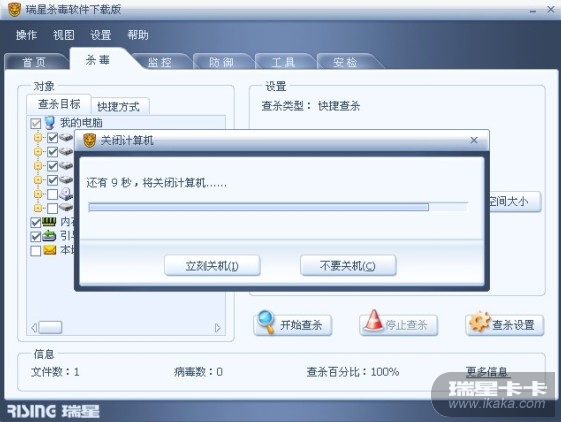Viewport: 561px width, 422px height.
Task: Click 立刻关机 button to shut down now
Action: [x=212, y=266]
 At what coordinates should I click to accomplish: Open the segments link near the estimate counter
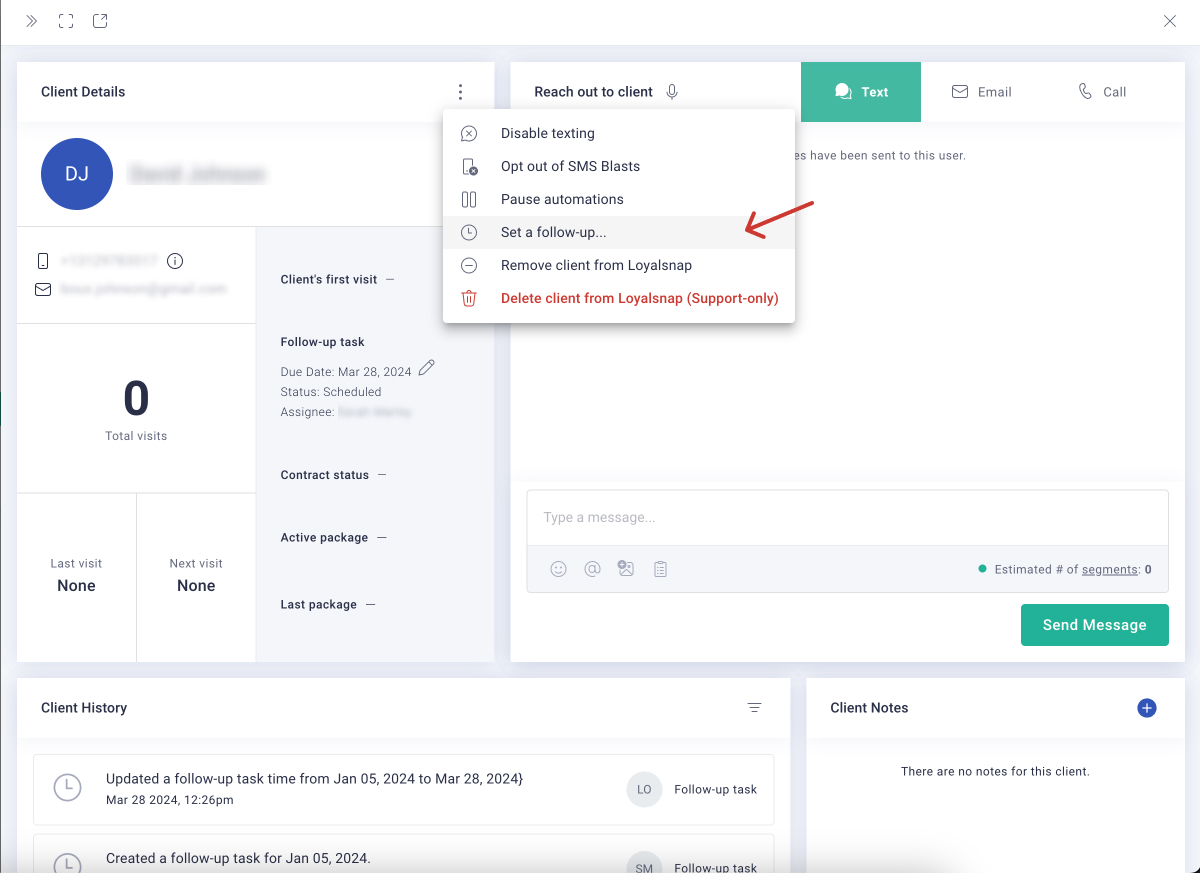click(x=1110, y=568)
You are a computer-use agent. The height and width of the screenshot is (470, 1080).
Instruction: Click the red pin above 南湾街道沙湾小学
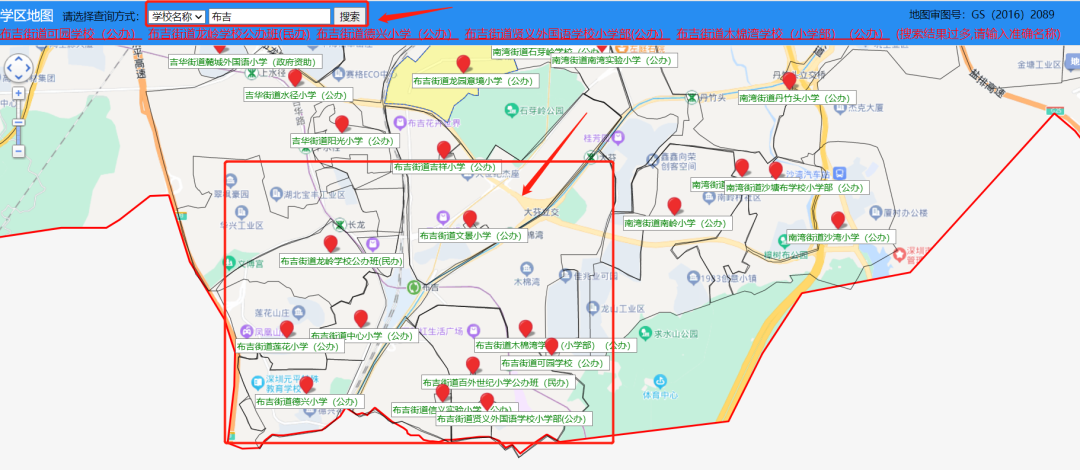[838, 221]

» **Stated exercise**
Can you write out every line of the records above word for word, leaving the pictures out?

» **Full solution**
Viewport: 561px width, 422px height.
Task: Click 立刻关机 button to shut down now
Action: [x=212, y=266]
 At what coordinates should I click to accomplish: Open the segments link near the estimate counter
click(x=1110, y=568)
You are a computer-use agent. The height and width of the screenshot is (470, 1080).
Instruction: Click the red pin above 南湾街道沙湾小学
[838, 221]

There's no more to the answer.